Some studies illustrated that physical activity and exercise training may reduce BMI in children of 6 - 12 years of age (29). Past researches in overweight children after regular exercise training have presented improvements in serum insulin, while diet accompanied by aerobic exercise improved insulin resistance in overweight children. Exercise training is known to enhance insulin-receptor autophosphorylation, GLUT4 expression, and glucose transport. Therefore, the third main reason of insulin resistance is a sedentary lifestyle. A prompt effect of exercise training is an enhance in glucose transporters in muscle cell membranes, that secondarily improves insulin-mediated glucose disposal (30). It is expected that exercise training and desirable diets applied together would result in a more effective metabolism effect, as previously shown for glucose control improvement in diabetic patients (31).
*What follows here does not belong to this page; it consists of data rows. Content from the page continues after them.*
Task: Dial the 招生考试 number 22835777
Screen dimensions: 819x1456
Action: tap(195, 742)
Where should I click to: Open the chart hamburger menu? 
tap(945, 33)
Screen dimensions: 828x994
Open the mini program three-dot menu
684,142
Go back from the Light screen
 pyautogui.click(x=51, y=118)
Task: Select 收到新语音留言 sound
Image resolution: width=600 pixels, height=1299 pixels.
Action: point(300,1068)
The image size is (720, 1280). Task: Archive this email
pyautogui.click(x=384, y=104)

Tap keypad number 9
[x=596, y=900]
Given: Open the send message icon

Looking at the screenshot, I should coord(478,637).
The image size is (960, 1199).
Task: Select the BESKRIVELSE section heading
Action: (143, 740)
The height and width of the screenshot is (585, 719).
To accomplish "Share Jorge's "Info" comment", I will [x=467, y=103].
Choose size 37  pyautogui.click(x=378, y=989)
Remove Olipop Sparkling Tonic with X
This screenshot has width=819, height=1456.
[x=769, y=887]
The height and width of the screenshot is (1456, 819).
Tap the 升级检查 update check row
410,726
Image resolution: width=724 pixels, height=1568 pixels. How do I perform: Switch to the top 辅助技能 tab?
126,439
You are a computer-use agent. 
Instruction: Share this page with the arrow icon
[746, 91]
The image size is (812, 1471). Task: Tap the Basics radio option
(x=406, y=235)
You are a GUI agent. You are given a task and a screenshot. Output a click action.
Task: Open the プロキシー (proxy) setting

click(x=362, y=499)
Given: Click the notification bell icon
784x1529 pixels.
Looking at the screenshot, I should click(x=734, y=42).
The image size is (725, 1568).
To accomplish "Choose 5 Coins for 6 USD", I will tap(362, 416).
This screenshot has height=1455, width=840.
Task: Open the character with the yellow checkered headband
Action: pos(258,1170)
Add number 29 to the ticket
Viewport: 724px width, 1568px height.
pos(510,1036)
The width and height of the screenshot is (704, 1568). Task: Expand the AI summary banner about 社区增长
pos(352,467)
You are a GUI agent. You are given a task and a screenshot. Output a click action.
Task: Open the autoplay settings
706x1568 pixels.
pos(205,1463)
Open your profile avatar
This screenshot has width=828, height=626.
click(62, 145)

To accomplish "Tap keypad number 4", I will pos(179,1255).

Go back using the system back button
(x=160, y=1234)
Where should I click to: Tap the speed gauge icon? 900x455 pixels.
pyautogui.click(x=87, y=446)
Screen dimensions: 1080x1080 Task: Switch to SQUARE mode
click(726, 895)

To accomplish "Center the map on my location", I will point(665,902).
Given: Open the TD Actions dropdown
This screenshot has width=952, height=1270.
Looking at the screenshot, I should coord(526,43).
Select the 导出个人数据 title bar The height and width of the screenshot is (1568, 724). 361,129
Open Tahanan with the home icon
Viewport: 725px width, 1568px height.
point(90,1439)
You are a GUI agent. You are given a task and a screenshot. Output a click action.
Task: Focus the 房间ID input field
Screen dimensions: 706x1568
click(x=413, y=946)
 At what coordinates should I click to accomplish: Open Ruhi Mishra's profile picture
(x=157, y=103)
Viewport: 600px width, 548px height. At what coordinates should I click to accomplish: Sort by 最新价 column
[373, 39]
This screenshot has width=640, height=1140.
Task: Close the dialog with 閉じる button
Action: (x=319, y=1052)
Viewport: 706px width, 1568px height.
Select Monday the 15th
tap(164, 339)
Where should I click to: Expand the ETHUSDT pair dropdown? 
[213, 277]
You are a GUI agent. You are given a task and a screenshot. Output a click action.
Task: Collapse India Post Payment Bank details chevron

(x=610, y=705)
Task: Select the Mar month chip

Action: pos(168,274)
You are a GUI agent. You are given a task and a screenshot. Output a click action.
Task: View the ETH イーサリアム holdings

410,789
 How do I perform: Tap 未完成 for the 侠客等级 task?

Exercise training and physical activity decreased blood pressure levels in children, consistent with observational researches indicating that blood pressure levels were reversely correlated with the rate of physical activity in childhood (32-36). As CC Cesa et al have indicated, there are observational documents related to the existence of cardiovascular risk factors in childhood with a raised risk of atherosclerosis in adult life (37). Orderly exercise is related to a reduced CVDs risk in universes with and without type 2 diabetic disease (9, 12). This risk decrease likely happens through various functions in the body including improved lipid profile, glycemic control, and vascular function. Yet, beneficial effects of exercise training are not clear on ABI in PAD patients completely (10). Conversely, experimental researches have in general suggested that enhanced physical activity is related to higher rates for ABI in healthy persons (38, 39). The identification of a dose-response correlation between exercise training and the ABI in childhood remains difficult to achieve.
5.1. Conclusion
The findings of the present study show that three ways of regular exercise training performed in 8 weeks includeding resistance training (50% - 75% of 1RM) and endurance training (50% - 75% of target heart rate) had desirable effects on risk factors of BMI, serum glucose, and lipid profile. Therefore, three types of exercise training used in the present research, especially endurance training method could be considered as a suitable and non-medicational method to prevent and decrease the morbidity of CVDs and obesity-related disturbances in obese children. Future studies should focus on the long-term benefits of risk factors for metabolic syndrome after 8-weeks with diet and exercise training interventions in children.